La découverte de bombes, de mines, de grenades ou d'obus abandonnés a occasionné 556 interventions de démineurs et l'évacuation de 95.000 personnes de leurs domiciles, lieux de travail ou de loisir. Ces engins ont aussi été à l'origine d'accidents graves. En 2009, près de Caen, un homme est mort en voulant désamorcer lui-même dix petits obus. Cinq personnes ont également été blessées à des degrés divers depuis 2008 en manipulant des munitions de guerre soudain sorties de l'oubli. Le rapport fait état des comportements risqués qui ont suivi la découverte de ces objets qui restent potentiellement explosifs. En 2012, un homme de 70 ans trouve un obus de 70 cm de long et de 20 cm de diamètre en nettoyant un terrain en Dordogne et le transporte jusqu'à la gendarmerie, située à 20 km. Les gendarmes préviennent les démineurs... mais demandent au septuagénaire de rapporter l'obus sur son terrain ! L'ONG relate de nombreux exemples tout aussi surprenants : un obus de 35 cm ramené à un camping par des touristes hollandais à Houlgate (Calvados), deux grenades laissées dans une benne de déchetterie à Martinvast (Manche), etc. "L'information de la population est insuffisante et les comportements à risques se multiplient", estime Charlotte Nithart, directrice de Robin des Bois, en rappelant les consignes : "ne pas toucher, encore moins transporter, et prévenir les autorités".

Risques environnementaux

Au-delà du risque d'explosion, la présence de dizaines de milliers de tonnes de métaux mélangés à des substances toxiques représente aussi un danger potentiel de pollution. "Il y a des risques de contamination des eaux souterraines, là où il y a une forte densité de bombes", prévient Jacky Bonnemains, président de Robin des Bois. Du fulminate de mercure ou de l'azoture de plomb sont présents dans les détonateurs. D'autres substances toxiques (phosphore, trinitrotoluène ou TNT, etc.) composent la matière explosive, prévient le responsable qui réclame davantage d'opérations de dépollution.
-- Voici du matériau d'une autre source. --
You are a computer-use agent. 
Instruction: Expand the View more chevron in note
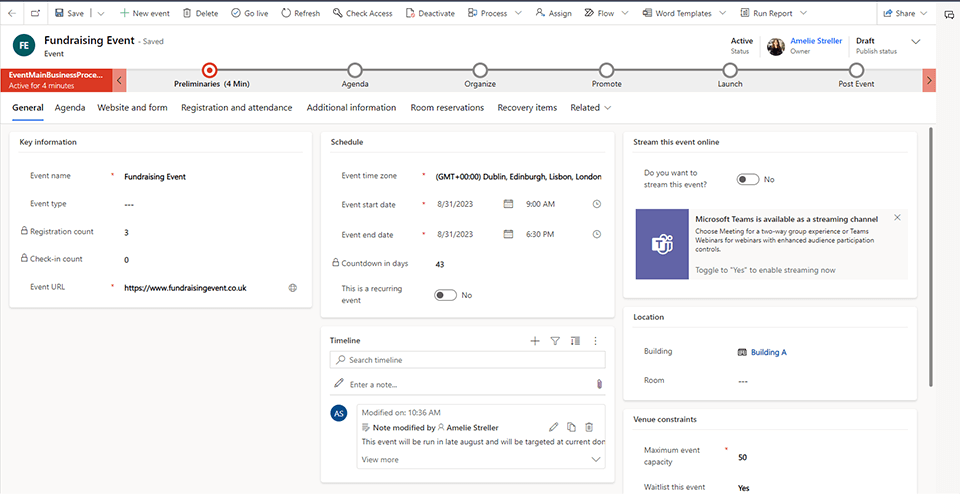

L'ONG considère que trois sites "posent des problèmes particulièrement graves de sécurité physique et environnementale", en raison de la concentration de plusieurs centaines de tonnes de vieilles munitions. Il s'agit d'un lac artificiel à l'Avrillé (Maine-et-Loire), dans l'agglomération d'Angers, et de deux sites terrestres dans les Deux-Sèvres (Borq-sur-Aivault et Pierrefitte). Contrairement au nord et à l'est de la France, qui ont concentré les combats de 14-18, pour l'ouest, l'ONG a peu d'exemples de contamination des eaux par des déchets de guerre. Elle signale toutefois, à l'aval de Borcq-sur-Aivault, l'interdiction de l'irrigation de champs de melons en septembre 2013 suite à la détection d'arsenic.
"Selon le Code de l'environnement, les citoyens ont un droit à l'information sur les risques majeurs auxquels ils sont soumis, insiste l'association. Pourtant, seules les préfectures de la Manche et du Calvados diffusent dans leur dossier départemental sur les risques majeurs - DDRM - une information préventive sur les dangers d'explosion et d'intoxication par des engins de guerre," regrette-t-elle.